A wireframe cube has no definitive depth. Either of two faces can be the "front" one — and your brain will swap between them every few seconds whether you want it to or not. Use the buttons to lock an interpretation by adding a shading cue. Notice that even after locking, the percept can still flip briefly before settling.
The same contour line defines both the edge of a vase and the profiles of two faces. The boundary belongs to neither interpretation — but you can only hold one at a time. Toggle which region the visual system treats as "figure" and which as "ground."
The same image — the same pixel values, the same retinal activations — produces different conscious experiences. Which means the experience isn't simply a read-out of the image. Something else is doing work: choosing, committing, maintaining a model of what's there.

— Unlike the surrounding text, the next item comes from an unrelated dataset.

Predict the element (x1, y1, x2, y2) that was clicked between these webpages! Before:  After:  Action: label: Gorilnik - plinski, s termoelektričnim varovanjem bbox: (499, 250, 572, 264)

In predictive coding terms: when two world-models fit the data equally well, the system can't resolve the ambiguity by updating toward one — both have equal evidence. So it samples from them over time rather than converging. The switching rate is roughly 3–5 seconds for most people and is stable within individuals but varies across people, suggesting it reflects something about the dynamics of the inference machinery itself, not just the image.
You can sometimes hold one interpretation intentionally — by focusing on a specific part of the figure, or by imagining the scene in 3D. This is itself interesting: it means top-down attention can bias the prior, which shifts which model "wins." The commitment isn't passive. But it's also not fully under voluntary control. The switching happens anyway, eventually.